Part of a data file
---*---
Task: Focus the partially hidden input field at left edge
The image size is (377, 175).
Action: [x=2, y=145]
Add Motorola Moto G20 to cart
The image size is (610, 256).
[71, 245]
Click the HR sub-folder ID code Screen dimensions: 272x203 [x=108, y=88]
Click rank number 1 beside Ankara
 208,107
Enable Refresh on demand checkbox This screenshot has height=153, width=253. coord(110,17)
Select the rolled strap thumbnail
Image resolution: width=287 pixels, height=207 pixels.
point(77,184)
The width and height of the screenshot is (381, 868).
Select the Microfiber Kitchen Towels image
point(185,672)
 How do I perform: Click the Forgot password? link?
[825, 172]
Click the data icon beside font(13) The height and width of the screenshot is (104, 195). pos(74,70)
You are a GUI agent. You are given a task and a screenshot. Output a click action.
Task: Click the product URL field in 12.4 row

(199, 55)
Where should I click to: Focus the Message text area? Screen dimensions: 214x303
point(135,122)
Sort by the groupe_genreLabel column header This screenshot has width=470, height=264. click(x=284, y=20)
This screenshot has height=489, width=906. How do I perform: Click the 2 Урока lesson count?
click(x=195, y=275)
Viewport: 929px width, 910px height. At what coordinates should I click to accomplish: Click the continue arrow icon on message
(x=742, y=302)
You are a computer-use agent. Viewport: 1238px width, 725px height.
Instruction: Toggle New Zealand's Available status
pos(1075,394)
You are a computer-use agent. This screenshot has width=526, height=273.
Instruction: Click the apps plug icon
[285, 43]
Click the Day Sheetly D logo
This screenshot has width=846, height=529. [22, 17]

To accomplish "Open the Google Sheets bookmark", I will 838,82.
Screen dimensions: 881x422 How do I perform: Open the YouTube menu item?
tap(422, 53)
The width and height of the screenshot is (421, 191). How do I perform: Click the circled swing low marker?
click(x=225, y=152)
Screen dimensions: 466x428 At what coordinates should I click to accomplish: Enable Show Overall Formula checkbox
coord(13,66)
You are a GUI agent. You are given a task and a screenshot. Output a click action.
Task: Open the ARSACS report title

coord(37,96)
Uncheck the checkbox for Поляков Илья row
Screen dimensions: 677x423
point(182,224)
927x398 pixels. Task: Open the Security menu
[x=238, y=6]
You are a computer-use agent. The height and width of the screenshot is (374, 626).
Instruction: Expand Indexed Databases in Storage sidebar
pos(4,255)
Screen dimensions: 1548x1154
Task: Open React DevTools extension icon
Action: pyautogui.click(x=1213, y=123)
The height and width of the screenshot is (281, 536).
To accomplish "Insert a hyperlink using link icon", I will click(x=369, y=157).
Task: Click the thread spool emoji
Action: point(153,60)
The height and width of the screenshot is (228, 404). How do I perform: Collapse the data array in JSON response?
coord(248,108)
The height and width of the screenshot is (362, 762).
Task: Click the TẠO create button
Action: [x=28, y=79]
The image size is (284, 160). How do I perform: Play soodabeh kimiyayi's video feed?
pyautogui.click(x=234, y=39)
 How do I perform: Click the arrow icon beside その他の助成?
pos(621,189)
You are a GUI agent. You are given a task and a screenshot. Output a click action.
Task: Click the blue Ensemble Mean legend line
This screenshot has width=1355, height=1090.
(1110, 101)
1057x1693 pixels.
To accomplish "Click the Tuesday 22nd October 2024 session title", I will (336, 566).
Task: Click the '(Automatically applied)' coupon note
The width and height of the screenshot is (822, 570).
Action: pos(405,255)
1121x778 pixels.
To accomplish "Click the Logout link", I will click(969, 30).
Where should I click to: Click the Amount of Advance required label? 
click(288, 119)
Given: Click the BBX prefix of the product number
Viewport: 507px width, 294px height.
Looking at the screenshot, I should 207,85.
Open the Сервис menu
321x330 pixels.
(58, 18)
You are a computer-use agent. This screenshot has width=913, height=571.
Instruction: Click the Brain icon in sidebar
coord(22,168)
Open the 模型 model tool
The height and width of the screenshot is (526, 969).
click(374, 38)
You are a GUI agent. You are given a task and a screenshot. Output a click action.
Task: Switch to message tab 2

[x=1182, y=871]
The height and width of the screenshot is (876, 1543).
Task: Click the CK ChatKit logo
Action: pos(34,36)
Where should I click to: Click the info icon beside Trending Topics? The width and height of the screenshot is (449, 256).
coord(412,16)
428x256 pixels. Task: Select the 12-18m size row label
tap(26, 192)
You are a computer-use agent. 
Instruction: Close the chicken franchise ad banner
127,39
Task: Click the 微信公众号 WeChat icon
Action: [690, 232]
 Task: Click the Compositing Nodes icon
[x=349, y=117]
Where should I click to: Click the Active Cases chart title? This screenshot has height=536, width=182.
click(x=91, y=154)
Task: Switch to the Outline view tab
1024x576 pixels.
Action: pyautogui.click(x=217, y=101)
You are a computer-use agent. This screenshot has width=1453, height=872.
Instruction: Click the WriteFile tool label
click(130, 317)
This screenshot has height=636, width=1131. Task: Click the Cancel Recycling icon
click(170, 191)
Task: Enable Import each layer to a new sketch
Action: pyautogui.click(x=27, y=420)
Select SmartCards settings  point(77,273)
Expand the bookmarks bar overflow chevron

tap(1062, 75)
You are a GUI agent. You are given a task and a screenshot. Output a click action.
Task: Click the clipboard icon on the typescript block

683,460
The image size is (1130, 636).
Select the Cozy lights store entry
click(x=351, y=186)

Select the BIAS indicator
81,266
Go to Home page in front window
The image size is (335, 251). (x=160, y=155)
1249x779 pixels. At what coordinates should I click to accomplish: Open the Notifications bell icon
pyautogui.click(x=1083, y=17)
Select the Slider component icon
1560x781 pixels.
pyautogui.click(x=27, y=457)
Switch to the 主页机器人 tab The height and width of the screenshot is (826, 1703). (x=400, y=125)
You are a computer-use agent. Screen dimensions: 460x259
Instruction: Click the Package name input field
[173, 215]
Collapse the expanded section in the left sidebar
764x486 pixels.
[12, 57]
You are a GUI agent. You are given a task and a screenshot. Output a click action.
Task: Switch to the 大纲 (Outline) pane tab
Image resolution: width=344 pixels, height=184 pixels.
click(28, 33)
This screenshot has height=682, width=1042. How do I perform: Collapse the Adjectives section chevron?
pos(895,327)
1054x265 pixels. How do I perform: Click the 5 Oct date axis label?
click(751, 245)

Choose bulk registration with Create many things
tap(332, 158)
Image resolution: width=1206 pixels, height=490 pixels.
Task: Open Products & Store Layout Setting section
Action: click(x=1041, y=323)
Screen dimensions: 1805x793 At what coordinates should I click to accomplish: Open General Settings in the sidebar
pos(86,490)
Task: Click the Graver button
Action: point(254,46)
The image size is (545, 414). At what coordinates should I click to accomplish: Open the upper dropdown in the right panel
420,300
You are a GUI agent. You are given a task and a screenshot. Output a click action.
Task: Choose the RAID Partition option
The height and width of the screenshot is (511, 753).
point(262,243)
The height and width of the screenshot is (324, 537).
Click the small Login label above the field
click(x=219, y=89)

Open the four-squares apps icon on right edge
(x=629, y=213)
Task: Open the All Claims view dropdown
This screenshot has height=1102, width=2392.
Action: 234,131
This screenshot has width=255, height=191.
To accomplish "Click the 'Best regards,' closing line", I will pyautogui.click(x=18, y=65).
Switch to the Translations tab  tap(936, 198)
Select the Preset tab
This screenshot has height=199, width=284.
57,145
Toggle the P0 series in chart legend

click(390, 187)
---*---
Reproduce the material in full, switching every "Viewport" to "Window" and leaving everything else unchanged.

Answer to the problem
Task: Focus the partially hidden input field at left edge
The image size is (377, 175).
Action: [x=2, y=145]
Add Motorola Moto G20 to cart
The image size is (610, 256).
[71, 245]
Click the HR sub-folder ID code Screen dimensions: 272x203 [x=108, y=88]
Click rank number 1 beside Ankara
 208,107
Enable Refresh on demand checkbox This screenshot has height=153, width=253. coord(110,17)
Select the rolled strap thumbnail
Image resolution: width=287 pixels, height=207 pixels.
point(77,184)
The width and height of the screenshot is (381, 868).
Select the Microfiber Kitchen Towels image
point(185,672)
 How do I perform: Click the Forgot password? link?
[825, 172]
Click the data icon beside font(13) The height and width of the screenshot is (104, 195). pos(74,70)
You are a GUI agent. You are given a task and a screenshot. Output a click action.
Task: Click the product URL field in 12.4 row

(199, 55)
Where should I click to: Focus the Message text area? Screen dimensions: 214x303
point(135,122)
Sort by the groupe_genreLabel column header This screenshot has width=470, height=264. click(x=284, y=20)
This screenshot has height=489, width=906. How do I perform: Click the 2 Урока lesson count?
click(x=195, y=275)
Window: 929px width, 910px height. At what coordinates should I click to accomplish: Click the continue arrow icon on message
(x=742, y=302)
You are a computer-use agent. Window: 1238px width, 725px height.
Instruction: Toggle New Zealand's Available status
pos(1075,394)
You are a computer-use agent. This screenshot has width=526, height=273.
Instruction: Click the apps plug icon
[285, 43]
Click the Day Sheetly D logo
This screenshot has width=846, height=529. [22, 17]

To accomplish "Open the Google Sheets bookmark", I will 838,82.
Screen dimensions: 881x422 How do I perform: Open the YouTube menu item?
tap(422, 53)
The width and height of the screenshot is (421, 191). How do I perform: Click the circled swing low marker?
click(x=225, y=152)
Screen dimensions: 466x428 At what coordinates should I click to accomplish: Enable Show Overall Formula checkbox
coord(13,66)
You are a GUI agent. You are given a task and a screenshot. Output a click action.
Task: Open the ARSACS report title

coord(37,96)
Uncheck the checkbox for Поляков Илья row
Screen dimensions: 677x423
point(182,224)
927x398 pixels. Task: Open the Security menu
[x=238, y=6]
You are a computer-use agent. The height and width of the screenshot is (374, 626).
Instruction: Expand Indexed Databases in Storage sidebar
pos(4,255)
Screen dimensions: 1548x1154
Task: Open React DevTools extension icon
Action: pyautogui.click(x=1213, y=123)
The height and width of the screenshot is (281, 536).
To accomplish "Insert a hyperlink using link icon", I will click(x=369, y=157).
Task: Click the thread spool emoji
Action: point(153,60)
The height and width of the screenshot is (228, 404). How do I perform: Collapse the data array in JSON response?
coord(248,108)
The height and width of the screenshot is (362, 762).
Task: Click the TẠO create button
Action: [x=28, y=79]
The image size is (284, 160). How do I perform: Play soodabeh kimiyayi's video feed?
pyautogui.click(x=234, y=39)
 How do I perform: Click the arrow icon beside その他の助成?
pos(621,189)
You are a GUI agent. You are given a task and a screenshot. Output a click action.
Task: Click the blue Ensemble Mean legend line
This screenshot has width=1355, height=1090.
(1110, 101)
1057x1693 pixels.
To accomplish "Click the Tuesday 22nd October 2024 session title", I will (336, 566).
Task: Click the '(Automatically applied)' coupon note
The width and height of the screenshot is (822, 570).
Action: pos(405,255)
1121x778 pixels.
To accomplish "Click the Logout link", I will click(969, 30).
Where should I click to: Click the Amount of Advance required label? 
click(288, 119)
Given: Click the BBX prefix of the product number
Window: 507px width, 294px height.
Looking at the screenshot, I should 207,85.
Open the Сервис menu
321x330 pixels.
(58, 18)
You are a computer-use agent. This screenshot has width=913, height=571.
Instruction: Click the Brain icon in sidebar
coord(22,168)
Open the 模型 model tool
The height and width of the screenshot is (526, 969).
click(374, 38)
You are a GUI agent. You are given a task and a screenshot. Output a click action.
Task: Switch to message tab 2

[x=1182, y=871]
The height and width of the screenshot is (876, 1543).
Task: Click the CK ChatKit logo
Action: pos(34,36)
Where should I click to: Click the info icon beside Trending Topics? The width and height of the screenshot is (449, 256).
coord(412,16)
428x256 pixels. Task: Select the 12-18m size row label
tap(26, 192)
You are a computer-use agent. 
Instruction: Close the chicken franchise ad banner
127,39
Task: Click the 微信公众号 WeChat icon
Action: [690, 232]
 Task: Click the Compositing Nodes icon
[x=349, y=117]
Where should I click to: Click the Active Cases chart title? This screenshot has height=536, width=182.
click(x=91, y=154)
Task: Switch to the Outline view tab
1024x576 pixels.
Action: pyautogui.click(x=217, y=101)
You are a computer-use agent. This screenshot has width=1453, height=872.
Instruction: Click the WriteFile tool label
click(130, 317)
This screenshot has height=636, width=1131. Task: Click the Cancel Recycling icon
click(170, 191)
Task: Enable Import each layer to a new sketch
Action: pyautogui.click(x=27, y=420)
Select SmartCards settings  point(77,273)
Expand the bookmarks bar overflow chevron

tap(1062, 75)
You are a GUI agent. You are given a task and a screenshot. Output a click action.
Task: Click the clipboard icon on the typescript block

683,460
The image size is (1130, 636).
Select the Cozy lights store entry
click(x=351, y=186)

Select the BIAS indicator
81,266
Go to Home page in front window
The image size is (335, 251). (x=160, y=155)
1249x779 pixels. At what coordinates should I click to accomplish: Open the Notifications bell icon
pyautogui.click(x=1083, y=17)
Select the Slider component icon
1560x781 pixels.
pyautogui.click(x=27, y=457)
Switch to the 主页机器人 tab The height and width of the screenshot is (826, 1703). (x=400, y=125)
You are a computer-use agent. Screen dimensions: 460x259
Instruction: Click the Package name input field
[173, 215]
Collapse the expanded section in the left sidebar
764x486 pixels.
[12, 57]
You are a GUI agent. You are given a task and a screenshot. Output a click action.
Task: Switch to the 大纲 (Outline) pane tab
Image resolution: width=344 pixels, height=184 pixels.
click(28, 33)
This screenshot has height=682, width=1042. How do I perform: Collapse the Adjectives section chevron?
pos(895,327)
1054x265 pixels. How do I perform: Click the 5 Oct date axis label?
click(751, 245)

Choose bulk registration with Create many things
tap(332, 158)
Image resolution: width=1206 pixels, height=490 pixels.
Task: Open Products & Store Layout Setting section
Action: click(x=1041, y=323)
Screen dimensions: 1805x793 At what coordinates should I click to accomplish: Open General Settings in the sidebar
pos(86,490)
Task: Click the Graver button
Action: point(254,46)
The image size is (545, 414). At what coordinates should I click to accomplish: Open the upper dropdown in the right panel
420,300
You are a GUI agent. You are given a task and a screenshot. Output a click action.
Task: Choose the RAID Partition option
The height and width of the screenshot is (511, 753).
point(262,243)
The height and width of the screenshot is (324, 537).
Click the small Login label above the field
click(x=219, y=89)

Open the four-squares apps icon on right edge
(x=629, y=213)
Task: Open the All Claims view dropdown
This screenshot has height=1102, width=2392.
Action: 234,131
This screenshot has width=255, height=191.
To accomplish "Click the 'Best regards,' closing line", I will pyautogui.click(x=18, y=65).
Switch to the Translations tab  tap(936, 198)
Select the Preset tab
This screenshot has height=199, width=284.
57,145
Toggle the P0 series in chart legend

click(390, 187)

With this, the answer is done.